In August 2026, Gillham will perform in "Tchaikovsky: Child of Glass" with writer and actor Tama Matheson and the same tea that produced previous productions based on the lives of famous composers.

== 2025 Artist of The Year ==
In 2025 Gillham was voted Limelight Magazine Artist of The Year, being the first ever to win both Critic's Choice and People's Choice awards.
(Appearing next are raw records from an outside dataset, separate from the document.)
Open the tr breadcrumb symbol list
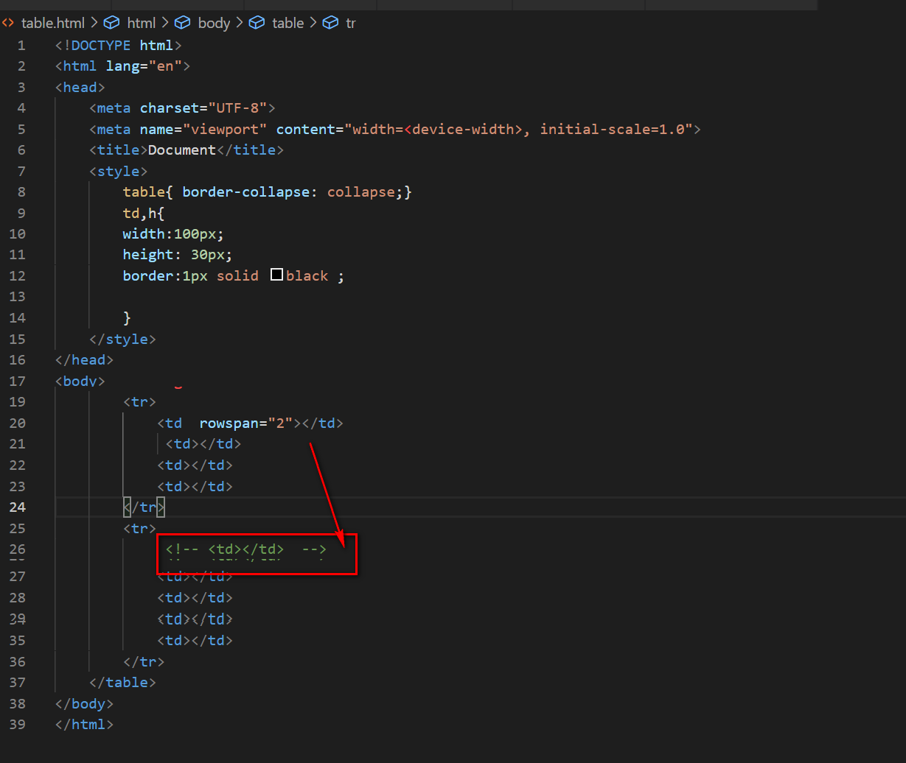 click(350, 23)
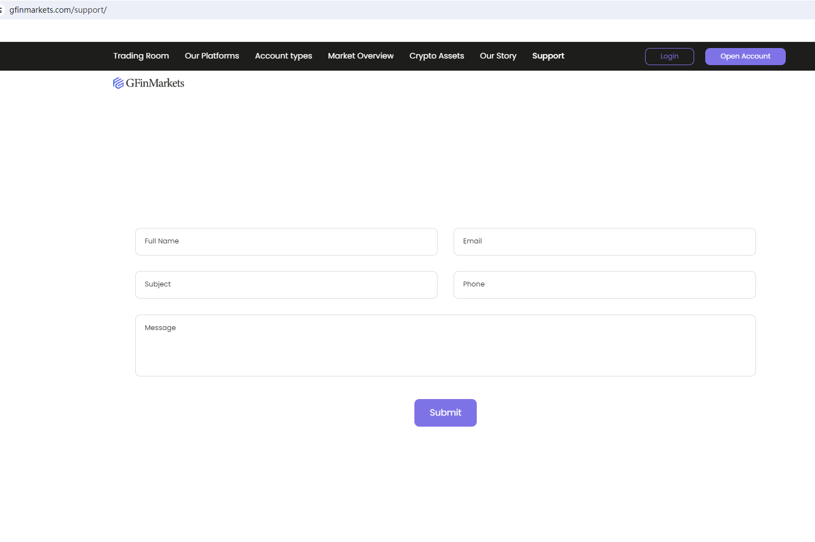Click the GFinMarkets logo icon

(x=118, y=83)
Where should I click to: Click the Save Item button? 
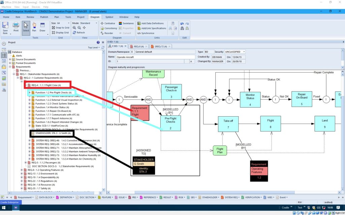click(x=6, y=28)
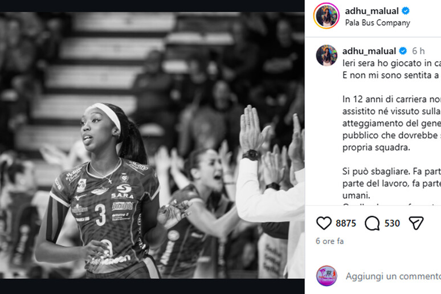Click the '6 h' caption timestamp
Screen dimensions: 441x294
[418, 51]
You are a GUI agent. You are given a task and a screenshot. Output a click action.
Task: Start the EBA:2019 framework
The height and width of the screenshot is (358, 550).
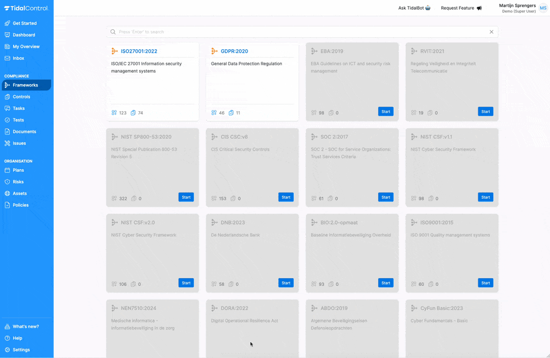(386, 112)
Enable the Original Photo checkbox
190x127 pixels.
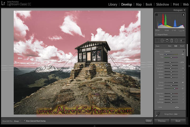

== 2026 Australian Tour ==
In 2026 Gillham announced a planned tour of Australia with collaborative pianist Iyad Sughayer. The two piano recital will play in Brisbane, Sydney, Melbourne and Adelaide. Gillham stated "I’ve always loved playing the piano and I’ve loved sharing music with audiences, and now I feel like I understand what art is a bit more, like I have another perspective on it. It’s certainly broadened and probably deepened and matured my understanding of the role of artists in society.” The tour successfully began at the Melbourne Recital Centre on Sunday, 19 July.

== Discography ==
===Albums===

List of albums with selected details
| Title | Details |
|---|---|
| Jayson Lloyd Gillham Debut Recital | Released: 1996; Label: Bernard Snep; Formats: CC; |
| Études de Concert | Released: 2005; Label: Lodestar Recordings; Formats: CD; |
| Beethoven | Chopin | Debussy | Released: 2010; Label: CRC London; Formats: CD; |
| The Romantic Virtuoso Pianist | Released: 2012; Label: CRC London; Formats: CD; |
| Bach | Schubert | Chopin | Released: 2016; Label: ABC Classics; Formats: CD; |
| Beethoven Piano Concerto No.4 (Live) (with Sydney Symphony Orchestra and Vladimir Ashkenazy at Sydney Opera House) | Released: 2016; Label: ABC Classics; Formats: DD; |
| Medtner: Piano Concerto No.1; Rachmaninoff: Piano Concerto No. 2 (with Melbourne Symphony Orchestra and Benjamin Northey) | Released: 2017; Label: ABC Classics; Formats: CD, DD; |
| Romantic Bach: From Intimate to Epic | Released: 2018; Label: ABC Classics; Formats: CD, DD; |
| Beethoven: The Piano Concertos (Live) (with Adelaide Symphony Orchestra and Nicholas Carter) | Released: 2020; Label: ABC Classics; Formats: CD, DD; |
| Witness | Released: 2024; Label: Phaedra; Formats: DD; |
| Chopin Etudes | Released: 2025; Label: ABC Classics; Formats: CD DD; |

==Awards==
===AIR Awards===
The Australian Independent Record Awards (known colloquially as the AIR Awards) is an annual awards night to recognise, promote and celebrate the success of Australia's Independent Music sector.

! Ref.

| Year | Nominee / work | Award | Result | Ref. |
|---|---|---|---|---|
| 2021 | Beethoven: The Piano Concertos (with Adelaide Symphony Orchestra and Nicholas Carter) | Best Independent Classical Album or EP | Nominated |  |

===Limelight Magazine Artist of The Year===
Sydney based music magazine founded in 1976 as ABC Radio 24 Hours and since 2018 published independently by Limelight Arts Media.

! Ref.

| Year | Nominee / work | Award | Result | Ref. |
| 2025 | Limelight Magazine | Critic's Choice | Won |
| 2025 | Limelight Magazine | People's Choice | Won |

===ARIA Music Awards===
The ARIA Music Awards is an annual awards ceremony that recognises excellence, innovation, and achievement across all genres of Australian music. They commenced in 1987.

! Ref.

| Year | Nominee / work | Award | Result | Ref. |
| 2017 | Medtner: Piano Concerto No 1 / Rachmaninoff: Piano Concerto No 2 (with Melbourne Symphony Orchestra & Benjamin Northey) | Best Classical Album | Nominated |  |
| 2021 | Beethoven Piano Concertos (with Adelaide Symphony Orchestra & Nicholas Carter) | Nominated |

== Personal life ==
Gillham lives in London with his partner, Sid Mohandas, whom he married in 2016. Gillham actively supports the LGBTI community and expressed his strong support in favour for the 'Yes' campaign in Australia's Marriage Equality Postal Survey. In an interview with the Dalby Herald, Gillham said, 'It's a significant survey because it shows that Australians are on the whole socially liberal, hopeful and forward-looking".